In 1962, 130 people died when an Air France Boeing 707 crashed on take-off at Orly Airport in Atlanta, Georgia. Everyone but two flight attendants were killed.
A natural gas explosion killed 500 people in Russia in 1989 when a pipeline exploded in the Ural mountains just as two trains were passing.
In an eight-minute attack in 2017, eight people were killed on London Bridge after a group of terrorists ploughed a van through a pedestrian walkway. The men exited the van and slashed people with steak knives in Borough market.
Deaths: Georges Bizet, 1875, French composer; Franz Kafka, 1924, Czech writer; John XXIII, 1963, Pope; Ayatollah Khomeini, 1989, leader of Iran; Muhammad Ali, 2016, American boxer.
The first Pulitzer prizes were awarded in 1917 to recognise journalistic achievement. They were given to French author and diplomat Jean Jules Jusserand and reporter Herbert Bayard Swope.
Two trains collided in Jessore, Bangladesh, killing 76 people in 1972. The disaster was caused by one simple error from a train station operator.
Chinese troops stormed Tiananmen Square in Beijing, killing and arresting thousands of pro-democracy protesters in 1989. The assault brought denunciations and sanctions from the United States.
British defence secretary Tom King confirmed the UK would be reducing the amount of money it spends on the army in 1991. Politicians argued the cuts were justified because of the reduced threat brought about by the end of the Cold War.
Deaths: Giacomo Casanova, 1798, Italian adventurer and womaniser; Wilhelm II, 1941, German emperor; Reinhard Heydrich, 1942, German Nazi leader.
A huge fire was sparked in Turkey’s Constantinople in Turkey in 1870. By the time the fires were put out, 900 people had been killed and 3,000 homes destroyed.
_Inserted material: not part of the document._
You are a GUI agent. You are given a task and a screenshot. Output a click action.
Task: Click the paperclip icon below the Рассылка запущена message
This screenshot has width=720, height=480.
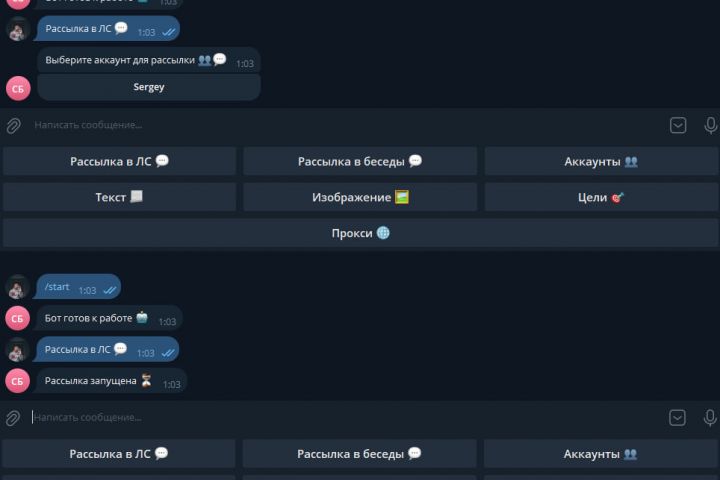click(14, 418)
The blaze was believed to have been started after a girl tripped while carrying hot charcoal.
Israel launched an attack on Egypt in 1967, prompting Arab allies to become involved in a ground and air battle. The Egyptian air force lost nearly 400 planes.
Senator Robert F Kennedy, a presidential candidate, was shot dead in the Ambassador Hotel in Los Angeles in 1968. Five others were also wounded.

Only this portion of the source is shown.